Aim of the exercise: For each line of the listing that holds "agent", show the full line.

Top of Source information

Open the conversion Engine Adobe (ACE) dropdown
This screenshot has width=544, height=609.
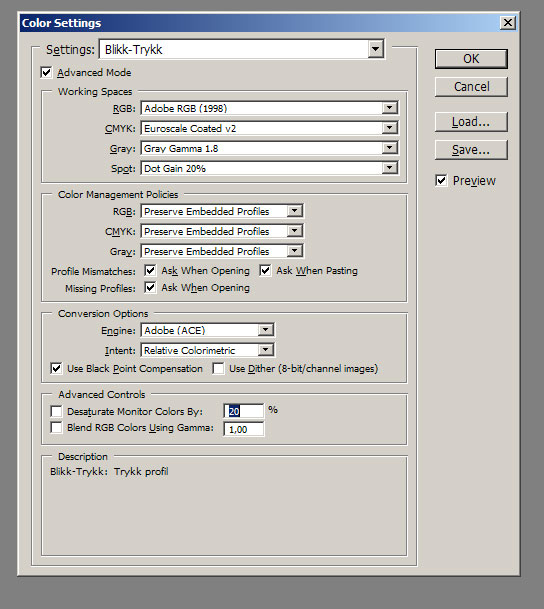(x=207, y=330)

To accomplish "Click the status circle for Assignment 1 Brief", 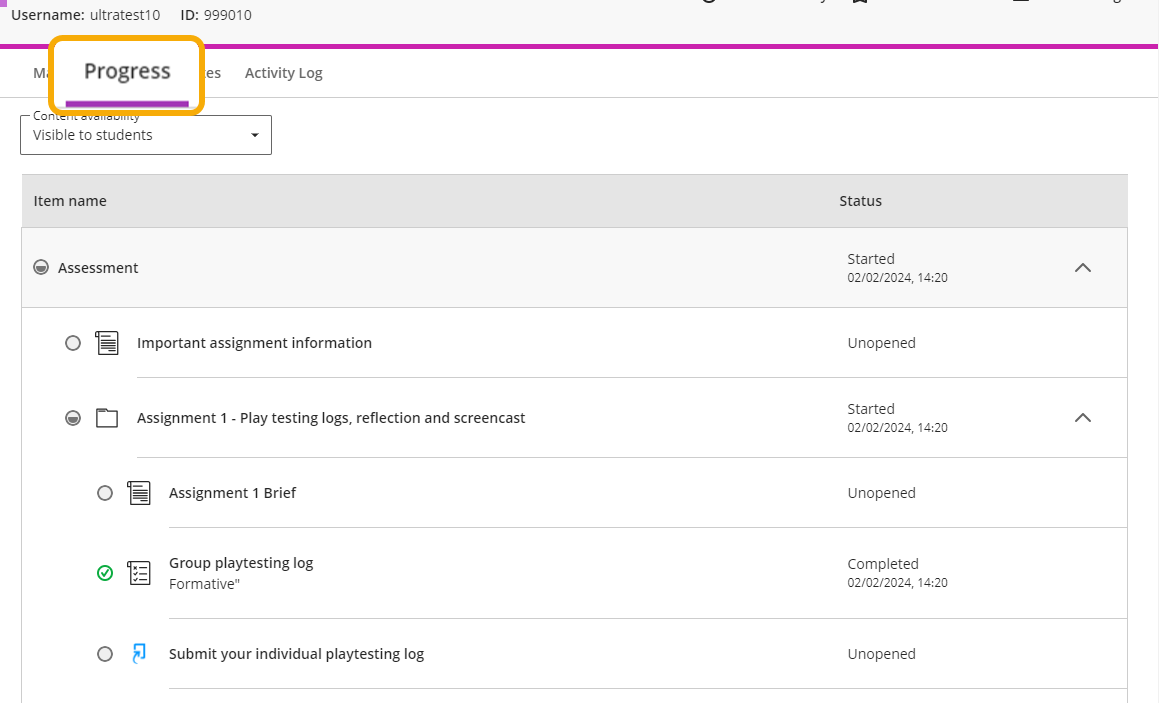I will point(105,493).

Bottom of Source information
Top of Source information

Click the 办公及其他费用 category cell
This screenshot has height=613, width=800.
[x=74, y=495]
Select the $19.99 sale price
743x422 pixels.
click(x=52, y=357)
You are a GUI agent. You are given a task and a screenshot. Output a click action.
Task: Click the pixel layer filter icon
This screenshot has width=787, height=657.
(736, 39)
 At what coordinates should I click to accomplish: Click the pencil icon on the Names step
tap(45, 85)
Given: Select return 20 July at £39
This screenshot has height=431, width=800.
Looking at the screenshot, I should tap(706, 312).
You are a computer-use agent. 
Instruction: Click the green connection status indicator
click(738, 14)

Bottom of Source information

Result of the exercise:
You are a GUI agent. You are given a task and a screenshot. Output a click action.
You are a computer-use agent. 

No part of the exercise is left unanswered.